# Fly Swap Pics



## Paymaster (Jan 16, 2017)

Here are the pics from the excellent flies I received for the Delayed Harvest Fly Swap. All members feel free to comment on the flies. Please keep it positive.


----------



## Paymaster (Jan 16, 2017)

Paymaster's #1 Pheasant Tail Nymph


----------



## Paymaster (Jan 16, 2017)

Paymaster's #2 Glass Bead Zebra Midge


----------



## Paymaster (Jan 16, 2017)

Michael F. Sights' Berry Nymph
This picture does not do this beauty justice!


----------



## Paymaster (Jan 16, 2017)

NCHillbilly's Ugly Pink Nymph.
The name certainly does not fit.
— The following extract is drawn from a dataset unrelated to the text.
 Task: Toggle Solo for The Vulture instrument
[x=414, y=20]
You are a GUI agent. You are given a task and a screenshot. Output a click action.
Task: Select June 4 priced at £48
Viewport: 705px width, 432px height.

It is purdy!


----------



## Paymaster (Jan 16, 2017)

injun joe's Blue Wing Olive
Be a killer on the Hooch this time of year!!!


----------



## Paymaster (Jan 16, 2017)

EverGreen1231's Bead Head Wooly Bugger
Great pattern and a staple for every box. Great tie Brother!!


----------



## Paymaster (Jan 16, 2017)

swampstalker24's Zebra Nymph
Sweet Tie!!!!!!!!! Well done swamp!!!!!!!!


----------



## F.A.R.R. (Jan 16, 2017)

Those all look nice-more importantly they all look like they will catch fish !


----------



## EverGreen1231 (Jan 19, 2017)

All the patterns look great! The Blue winged olive is gonna be good on the hooch. 

Thanks for hosting, Pay.


----------



## injun joe (Jan 20, 2017)

Thanks for being a gracious host.


----------



## Michael F Sights (Jan 20, 2017)

Thanks Paymaster for setting up the swap!


----------



## Paymaster (Jan 20, 2017)

Thanks and Y'all are welcome.


----------



## swampstalker24 (Mar 7, 2017)

The ice around these parts is starting to melt and I just got some new waders in so hopefully I'll get to try some of these out here pretty soon!


----------